Feeds

Core Wars: Inside Intel's power struggle with NVIDIA

Kepler takes Knights Corner?

Application security programs and practises

GPU Technology Conference Intel and NVIDIA are battling for the hearts and minds of developers in massively parallel computing.

Intel has been saying for years that concurrency rather than clock speed is the future of high performance computing, yet it has been slow to provide the mass of low-power, high-efficiency CPU cores needed to take full advantage of that insight.

Another angle on this is that GPUs are already designed for power-efficient massively parallel computing, and back in 2006 NVIDIA exploited its potential for general-purpose computing with its CUDA architecture, adding shared memory and other features to the GPU and providing supporting libraries and the CUDA SDK. CUDA is primarily a set of extensions to C, though there are wrappers for other languages.

jen_hsung_huang nvidia kepler gpu cuda

Huang's Tesla K20 will serve intense computing

At NVIDIA’s GPU Technology Conference in San Jose, California, last week, the company announced new editions of its Tesla GPU accelerator boards based on its “Kepler” architecture. These boards are designed for accelerating general-purpose computing rather than for driving displays. The Tesla K10, available now, has two Kepler GK104 GPUs, 3,072 cores in total, and performs at up to 4,577 gigaflops (2,288 gigaflops per GPU).

The Tesla K20, expected in the fourth quarter of 2012, uses two of the forthcoming Kepler GK110 GPU, which promises over 1,000 gigaflops double precision. “It’s intended for applications like computational fluid dynamics, finite element analysis, computational finance, physics, quantum chemistry, and so on,” explained chief executive Jen-Hsun Huang in his keynote speech.

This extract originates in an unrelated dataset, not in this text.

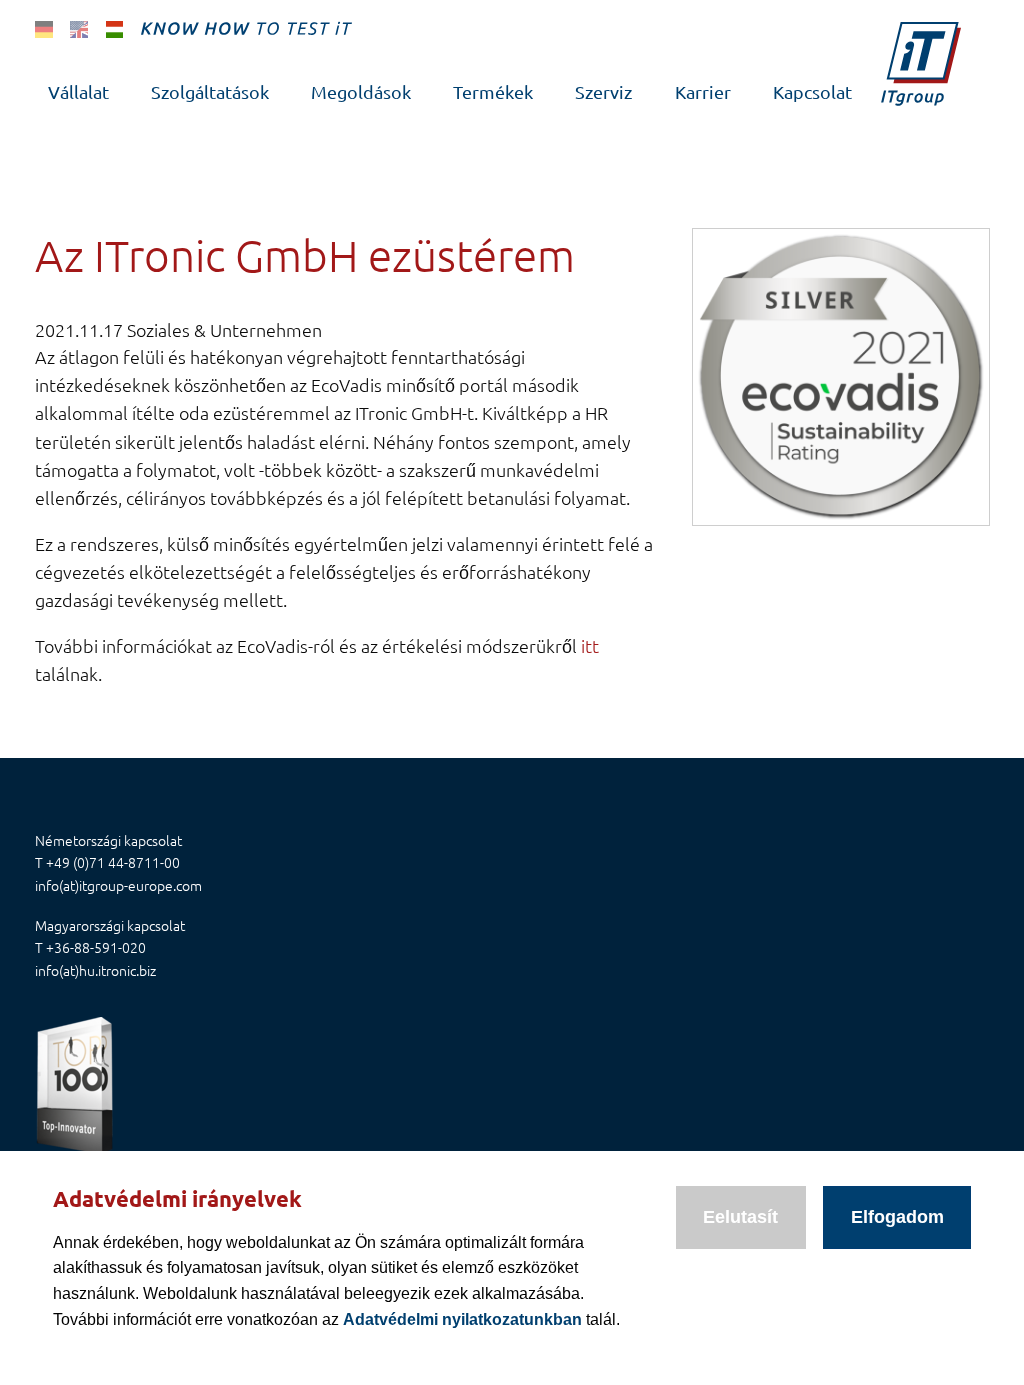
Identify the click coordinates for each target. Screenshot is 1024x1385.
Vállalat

Power efficiency, which is the true limitation on supercomputer performance, has also been a focus, and NVIDIA states a three times improvement in performance per watt, compared to the previous “Fermi” generation.

The not-yet-available K20 is really the one you want, and not only because of its better performance. Although both the GK104 and the GK110 are called Kepler, there are several key advances that only appear in the GK110. A Grid Management Unit in the GK110 enables a feature called Dynamic Parallelism, which means that the GPU can schedule its own work. Previously only the CPU could schedule work on the GPU. Dynamic Parallelism means that more code can run entirely on the GPU, for greater efficiency and simplified code.

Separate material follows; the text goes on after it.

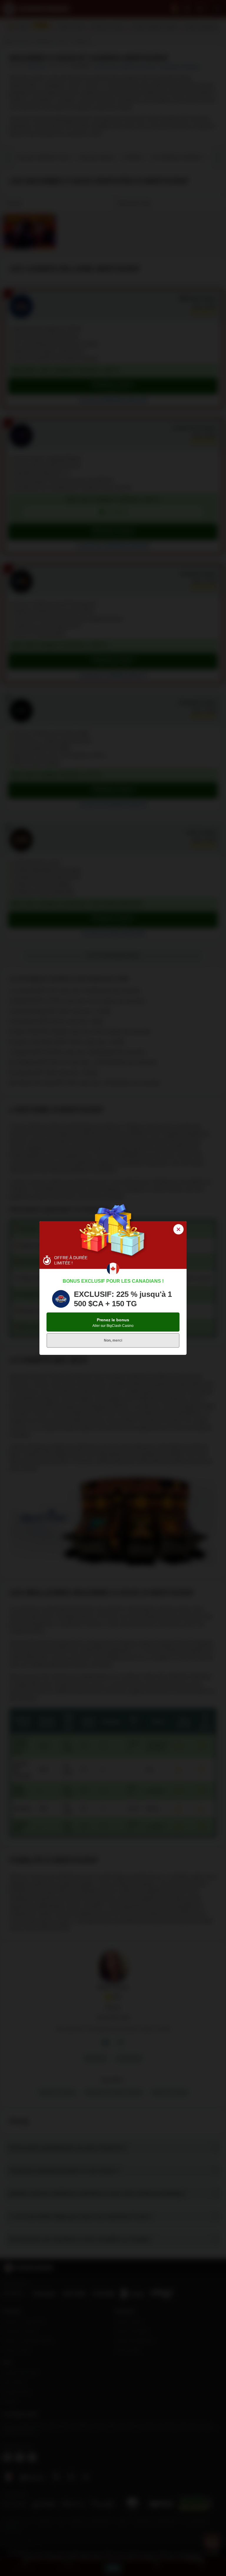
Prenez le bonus (113, 1322)
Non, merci (113, 1340)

Another GK110 advance is Hyper-Q, which provides 32 simultaneous connections between CPU and GPU, compared to just one in Fermi. The result is that multiple CPUs can launch work on the GPU simultaneously, greatly improving utilisation.

NVIDIA now projects that by 2014, 75 per cent of HPC customers will use GPUs for general purpose computing.

The rise of GPU computing must be troubling to Intel, especially as the focus on power efficiency raises interest in combining ARM CPUs with GPUs, though implementation is unlikely until we have 64-bit ARM on the market. Intel’s response is an initiative called Many Integrated Core (MIC, pronounced Mike). It has similarities with GPU computing, in that MIC boards are accelerator boards with their own memory, and developers need to understand that parts of an application will execute on the CPU, parts on MIC, and that data has to be copied between them.

Prototype Knights

Knights Ferry is the MIC prototype, available now to some Intel partners, and has 32 cores and up to 128 threads (four Hyper Threads per core). Knights Corner will be the production MIC and has more than 50 cores and over 200 threads. The processor in Knights Ferry, codenamed Aubrey Isle, is based on an older Pentium design for power efficiency, but includes over 100 additional x86 instructions including a Vector Processing Unit, important for many HPC applications. Knights Corner is expected in late 2012 or early 2013.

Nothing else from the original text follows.